The border
between Gaza and Israel has once again become the focal point for clashes
between protesters and Israeli troops, as Palestinians commemorate the
anniversary of their expulsion from Israeli land and demand “a right to return”
and the end of the decade-long Israeli blockade on the strip.
This week’s
demonstrations are the culmination of weeks of protests at the border — but how
did the location become such a flashpoint?
Gaza’s
Borders Established
Due in part
to its desirable coastal location, the land now known as Gaza has been fought
over from time to time for centuries, but the modern conflict over the region
dates to 1948. Before that time, the area known today as the Gaza Strip — a
140-square-mile stretch of land hugging the Mediterranean coast — was under
British colonial rule as part of its larger post-World War I “Mandate for
Palestine.” The region had for centuries been home to a Muslim Arab majority
and small Jewish and Christian minorities, but as European Jews fled in the
years around the Holocaust, the Jewish population grew sharply — as did Western
support, particularly in the U.S. under President Harry Truman, for the idea of
finding a home for the Jewish people.
In 1947, a
newly formed United Nations approved a plan to partition the region into a
Jewish and an Arab state. The Palestinian Arabs, backed by Syria, Lebanon,
Jordan and Egypt, rejected the plan, as it gave them less than half the land
despite their outnumbering Jewish residents two to one. But the leaders of what
was to be Israel agreed to it and moved ahead on their own. On May 14, 1948, on
the day of Britain’s departure from the region, Zionist groups lead by David
Ben-Gurion declared Israel a state. The first Arab-Israeli war broke out the
next day.
Egyptian
forces set up a base in the town of Gaza and attempted to drive the Israelis
back but, by that autumn, the area they controlled around the town was just
about 25 miles long and 5 miles wide. When Egypt and Israel reached an
armistice in February, the borders of the Gaza strip were drawn up and it
remained under Egyptian control.
Egyptian Rule
Three
quarters of a million Palestinians fled or were expelled from their homes in
the land that became Israel during 1948, during a period they call “al-Nakba”

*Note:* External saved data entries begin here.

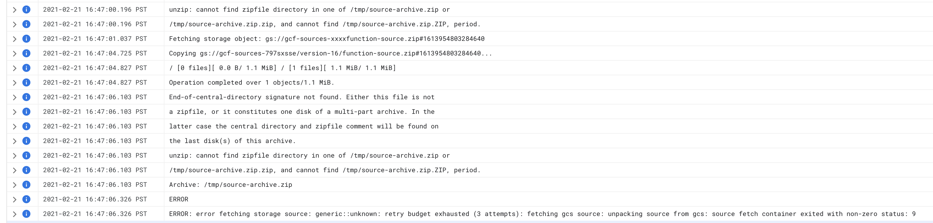The height and width of the screenshot is (223, 933).
Task: Expand the row containing only 'ERROR'
Action: pos(14,199)
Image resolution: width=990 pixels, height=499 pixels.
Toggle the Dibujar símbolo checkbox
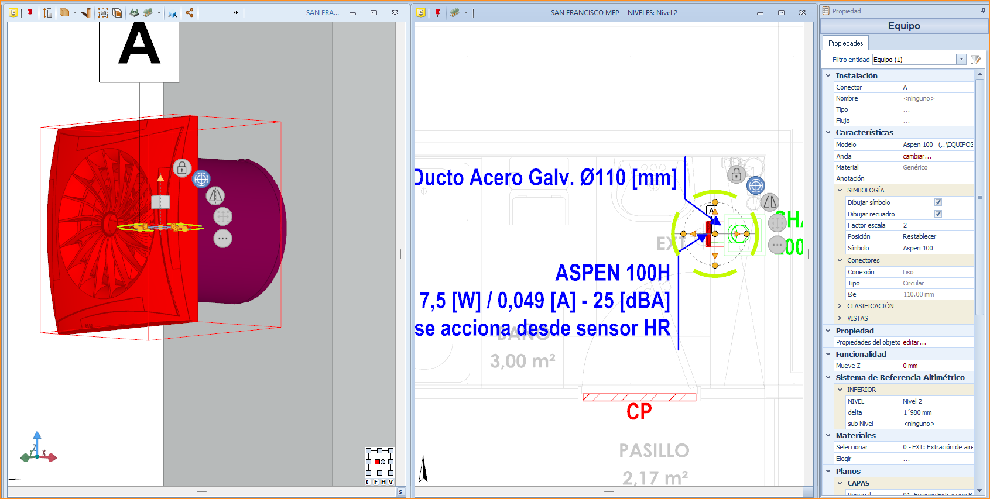coord(938,202)
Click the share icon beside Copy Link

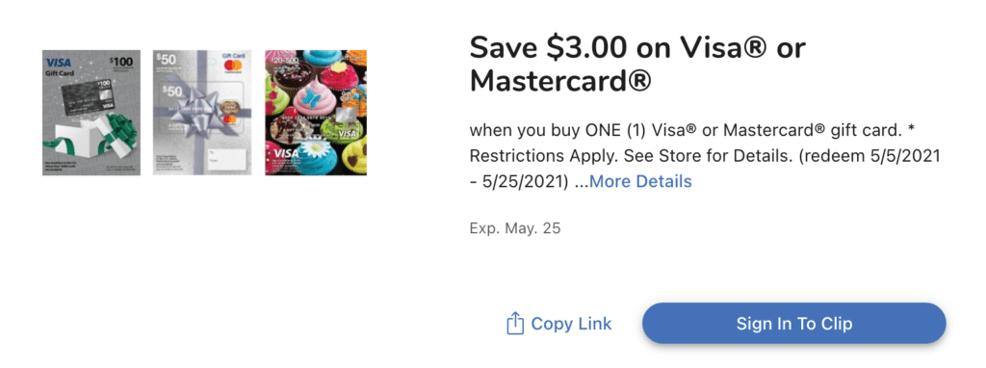pyautogui.click(x=514, y=324)
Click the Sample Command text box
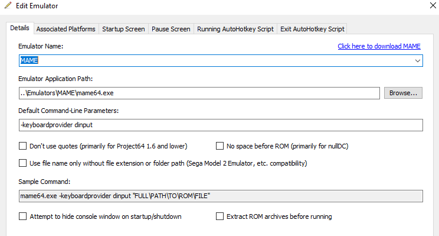 (221, 196)
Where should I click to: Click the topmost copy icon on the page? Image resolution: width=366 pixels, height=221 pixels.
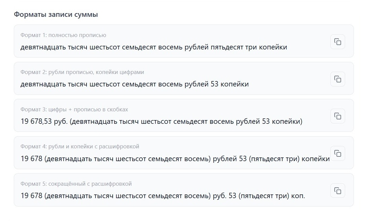338,41
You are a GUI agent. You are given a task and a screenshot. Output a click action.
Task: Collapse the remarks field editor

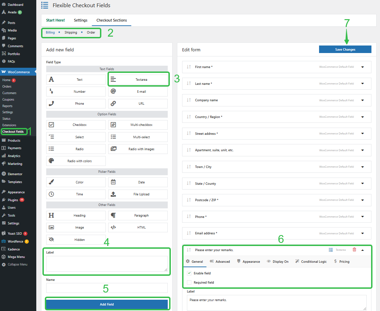[x=362, y=250]
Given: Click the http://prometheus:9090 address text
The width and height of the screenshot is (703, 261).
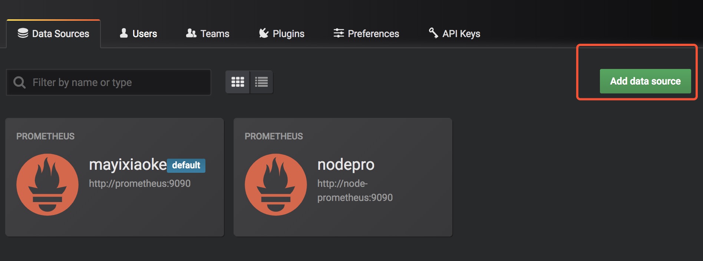Looking at the screenshot, I should [140, 184].
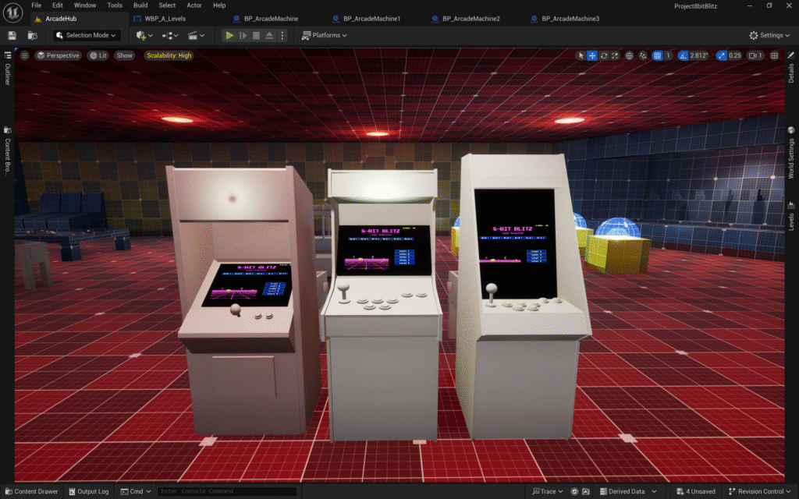The height and width of the screenshot is (499, 799).
Task: Open the Selection Mode dropdown
Action: [87, 35]
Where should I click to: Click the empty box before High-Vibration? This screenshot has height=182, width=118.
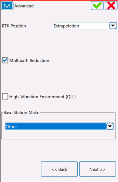click(5, 96)
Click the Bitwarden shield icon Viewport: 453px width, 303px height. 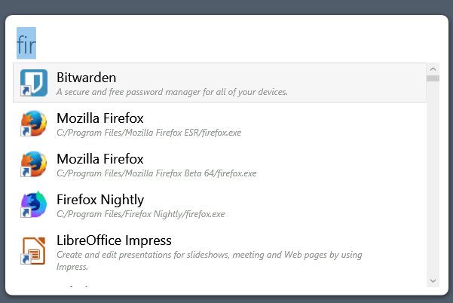(34, 83)
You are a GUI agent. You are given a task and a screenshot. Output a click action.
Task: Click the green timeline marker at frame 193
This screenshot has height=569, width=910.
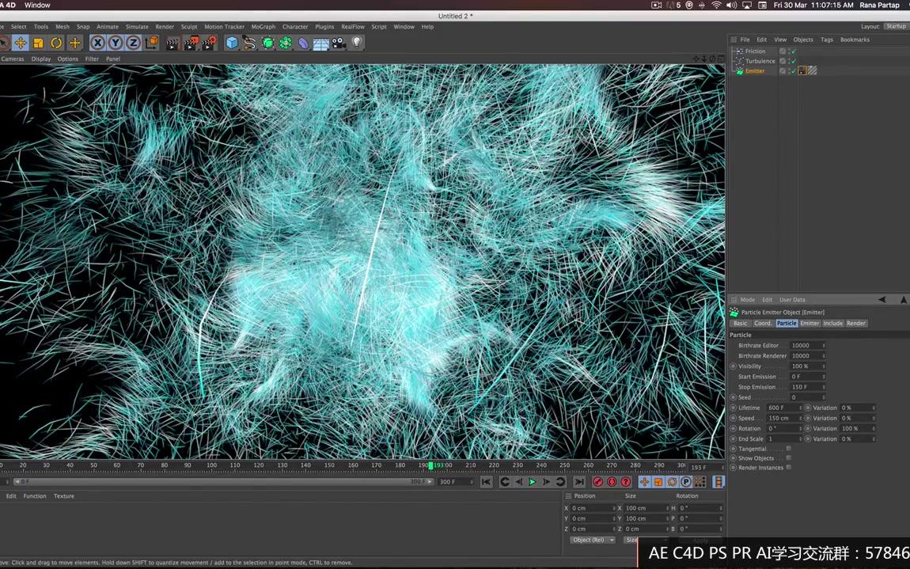coord(431,466)
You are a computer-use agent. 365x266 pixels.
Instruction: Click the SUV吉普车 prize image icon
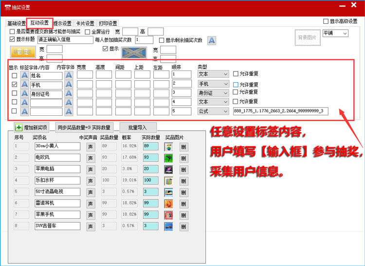pyautogui.click(x=169, y=226)
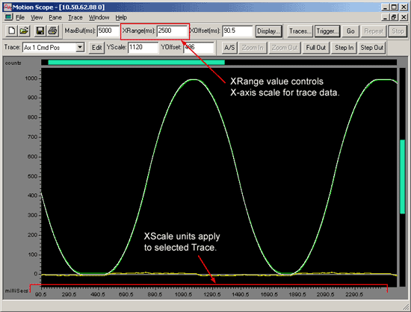Open the Trace menu

click(75, 17)
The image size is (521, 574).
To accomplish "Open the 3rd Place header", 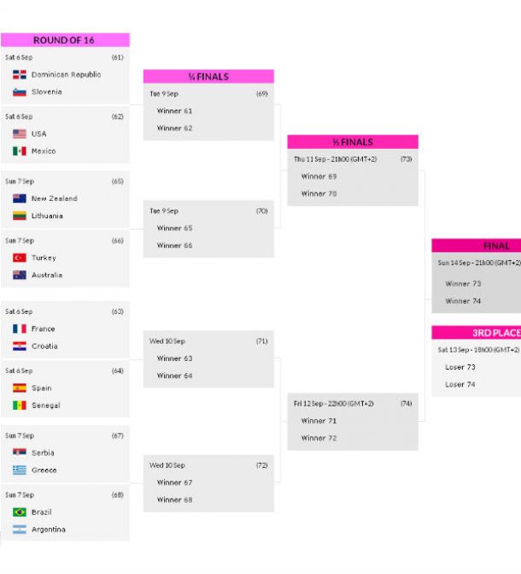I will coord(477,333).
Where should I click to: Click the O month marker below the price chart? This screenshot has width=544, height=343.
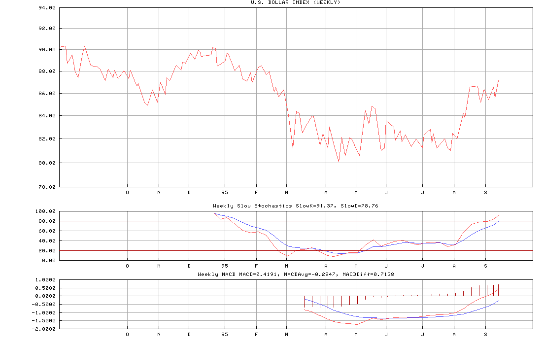[128, 193]
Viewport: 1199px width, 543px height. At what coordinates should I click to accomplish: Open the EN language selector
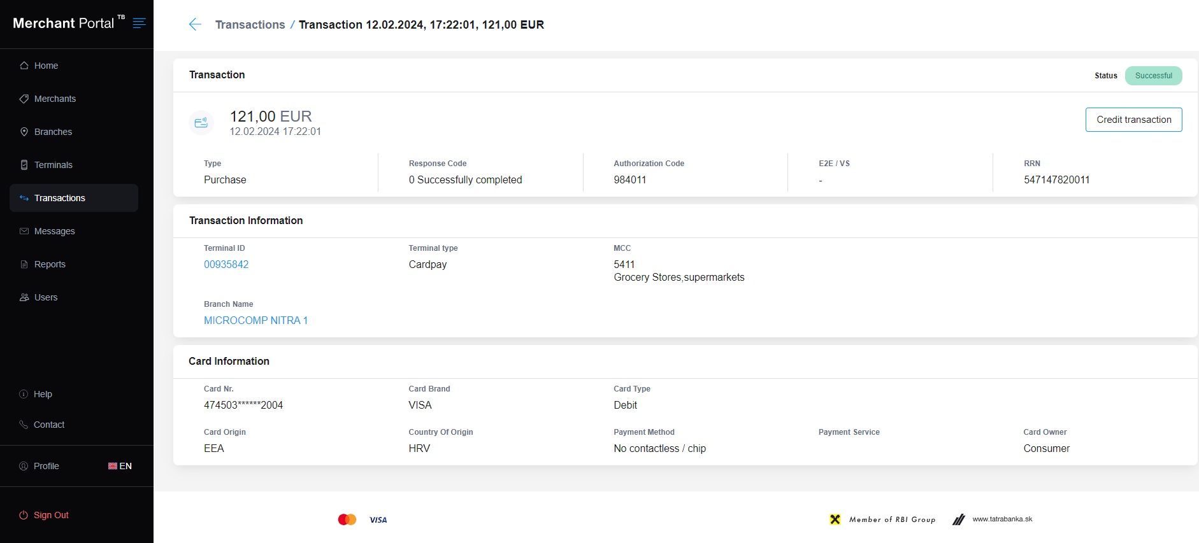coord(120,466)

or “The Catastrophe.” Even though Egypt controlled Gaza, the Palestinian
refugees who ended up in the Gaza Strip were not allowed by the government to
pass into the rest of Egypt. Having lost their homes and livelihoods, around
500,000 people became dependent on U.N. aid.
Gaza remained
under Egyptian military rule until the Suez Canal Crisis of 1956, when Egypt
nationalized that major shipping route in defiance of Britain and France,
preventing Israeli ships from passing through the canal. In response, Israel
invaded Gaza, occupying the strip for a year before international pressure
forced them to give it back to Egypt.